I am creating a pipeline that reads from Kafka using beam_nuggets.io and writes to BigQuery using apache beam WriteToBigQuery.
I am currently running this locally using the DirectRunner to test some of the functionality and concepts. It is able to read from Kafka with no issue, however when writing to BigQuery it logs the message "Refreshing access_token" and then nothing happens.
What is really odd is if I remove the part reading from kafka and replace it with a simple beam.Create(...) it will successfully refresh the token and write to BigQuery as expected.
Extract of the code can be seen below:
messages = (p
| "KafkaConsumer" >> kafkaio.KafkaConsume({"topic": "test",
"bootstrap_servers": "localhost:9092",
"auto_offset_reset": "earliest"})
# | "ManualCreate" >> beam.Create([{"name": "ManualTest", "desc": "a test"}])
| 'Get message' >> beam.Map(lambda x: x[1])

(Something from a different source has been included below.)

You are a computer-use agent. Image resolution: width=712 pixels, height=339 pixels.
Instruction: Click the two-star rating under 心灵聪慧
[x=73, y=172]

| 'Parse' >> beam.Map(parse_json)
)
messages | "Write to BigQuery" >> beam.io.WriteToBigQuery(pipeline_options.table_spec.get(),
schema=table_schema, write_disposition=beam.io.BigQueryDisposition.WRITE_APPEND,
create_disposition=beam.io.BigQueryDisposition.CREATE_IF_NEEDED,
batch_size=1)
messages | 'Writing to stdout' >> beam.Map(print)
As an additional point when running this locally I have the environment variable "GOOGLE_APPLICATION_CREDENTIALS" set to the location of my service account.
Any help in working out what might be causing this issue would be greatly appreciated.